### Verilen alıştırma a
Aşağıdaki listede "breadcrumb" sözcüğünü içeren satırları sayın ve yalnızca sayıyı yazın. Büyük ve küçük harf ayrımı dikkate alınır.

### Kaynak metin
Filistin davası, bir din kavgası değil esaret altındaki halkların sömürgecilikle savaşıdır

TBMM Genel Kurulu’nda söz alan Kürkçü: “Osmanlı’nın gölgesi Arap dünyasında hiç de sevilen ve istenilen, beklenilen bir gölge değildir. Araplar, Osmanlı hâkimiyetinden kurtulmak için verdikleri mücadeleyi kendi millî kimliklerinin bir parçası sayarlar. Türkiye Cumhuriyeti, onlara özgür, demokratik, laik bir cumhuriyetin dayanışması içerisinde yaklaştığı takdirde Filistin davasına en büyük hizmeti yapmış olacaktır.” dedi.

HDP GRUBU ADINA ERTUĞRUL KÜRKCÜ (İzmir) -Gündemimizdeki en önemli, en yakıcı mesele Filistin’de İsrail işgalciliğinin yol açmış olduğu büyük katliamlar, büyük insani trajediler ve bununla karşı karşıya gelme yolları ve fırsatları. Türkiye bir devlet olarak, Türkiye’nin halkları toplumsal olarak bu saldırganlıkla başa çıkmada Filistin halkına yardımcı olabilir mi? Görünüşe göre lafta yardımcı oluyoruz fakat sabah oturumunda yani bu toplantıdan önceki oturumda grubumuz adına konuşan Ayhan Bilgen’in ifade ettiği gibi, aslında elde hamasetten başka bir şey yok ve de üstelik bu hamasetin büründüğü boyutlar itibarıyla da verilen zararlar var. En önemli mesele, İsrail-Filistin meselesini bir din meselesi olarak kavramak ve zalim Museviler ile mazlum Müslümanlar arasındaki bir çatışma olarak bunu okumak, bundan daha yanlış bir şey olamaz. İki sebeple olamaz.

### Verilen liste
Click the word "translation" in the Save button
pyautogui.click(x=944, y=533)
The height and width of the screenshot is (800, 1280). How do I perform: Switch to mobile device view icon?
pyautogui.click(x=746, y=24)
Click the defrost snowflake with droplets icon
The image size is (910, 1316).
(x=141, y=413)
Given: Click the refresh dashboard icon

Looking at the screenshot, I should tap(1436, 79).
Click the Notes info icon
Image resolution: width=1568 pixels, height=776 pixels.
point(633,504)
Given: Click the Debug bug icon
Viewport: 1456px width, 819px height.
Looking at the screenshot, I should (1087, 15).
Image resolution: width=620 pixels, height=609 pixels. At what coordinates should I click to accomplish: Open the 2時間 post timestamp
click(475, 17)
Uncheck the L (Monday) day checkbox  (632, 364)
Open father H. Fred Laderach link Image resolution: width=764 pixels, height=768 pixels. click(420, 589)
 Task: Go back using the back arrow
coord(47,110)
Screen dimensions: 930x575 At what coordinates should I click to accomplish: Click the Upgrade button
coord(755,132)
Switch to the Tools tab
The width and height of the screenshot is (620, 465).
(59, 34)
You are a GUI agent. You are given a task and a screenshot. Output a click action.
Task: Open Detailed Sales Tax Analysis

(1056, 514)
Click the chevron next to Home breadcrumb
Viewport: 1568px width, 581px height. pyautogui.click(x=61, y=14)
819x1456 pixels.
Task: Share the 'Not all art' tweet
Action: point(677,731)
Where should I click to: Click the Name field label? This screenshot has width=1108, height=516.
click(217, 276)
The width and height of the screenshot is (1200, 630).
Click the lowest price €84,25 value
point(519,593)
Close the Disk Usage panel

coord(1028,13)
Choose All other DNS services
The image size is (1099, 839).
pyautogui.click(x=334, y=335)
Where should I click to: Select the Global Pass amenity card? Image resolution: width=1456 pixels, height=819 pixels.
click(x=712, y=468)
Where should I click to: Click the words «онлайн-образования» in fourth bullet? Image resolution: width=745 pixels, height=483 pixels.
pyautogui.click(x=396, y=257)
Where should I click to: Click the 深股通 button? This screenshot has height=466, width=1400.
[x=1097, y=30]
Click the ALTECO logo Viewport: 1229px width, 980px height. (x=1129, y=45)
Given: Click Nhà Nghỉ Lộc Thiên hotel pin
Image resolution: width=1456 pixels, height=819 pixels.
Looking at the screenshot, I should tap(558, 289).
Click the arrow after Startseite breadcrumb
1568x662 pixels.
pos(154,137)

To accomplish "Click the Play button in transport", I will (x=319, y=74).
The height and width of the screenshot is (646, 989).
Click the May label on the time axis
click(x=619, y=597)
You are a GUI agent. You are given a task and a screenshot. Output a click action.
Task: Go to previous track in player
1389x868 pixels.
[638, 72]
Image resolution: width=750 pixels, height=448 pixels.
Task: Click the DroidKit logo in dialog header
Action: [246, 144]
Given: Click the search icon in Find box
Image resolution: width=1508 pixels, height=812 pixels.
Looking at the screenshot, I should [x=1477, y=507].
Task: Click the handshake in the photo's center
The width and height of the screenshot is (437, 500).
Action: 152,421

### Verilen alıştırma b
Yukarıdaki metinde "HDP GRUBU ADINA" ile başlayıp "İki sebeple olamaz." ile biten kısmın hepsini, "sabah oturumunda" yerine "öğle oturumunda" koyarak yeniden yazın.

### Ayrıntılı çözüm a
2

### Ayrıntılı çözüm b
HDP GRUBU ADINA ERTUĞRUL KÜRKCÜ (İzmir) -Gündemimizdeki en önemli, en yakıcı mesele Filistin’de İsrail işgalciliğinin yol açmış olduğu büyük katliamlar, büyük insani trajediler ve bununla karşı karşıya gelme yolları ve fırsatları. Türkiye bir devlet olarak, Türkiye’nin halkları toplumsal olarak bu saldırganlıkla başa çıkmada Filistin halkına yardımcı olabilir mi? Görünüşe göre lafta yardımcı oluyoruz fakat öğle oturumunda yani bu toplantıdan önceki oturumda grubumuz adına konuşan Ayhan Bilgen’in ifade ettiği gibi, aslında elde hamasetten başka bir şey yok ve de üstelik bu hamasetin büründüğü boyutlar itibarıyla da verilen zararlar var. En önemli mesele, İsrail-Filistin meselesini bir din meselesi olarak kavramak ve zalim Museviler ile mazlum Müslümanlar arasındaki bir çatışma olarak bunu okumak, bundan daha yanlış bir şey olamaz. İki sebeple olamaz.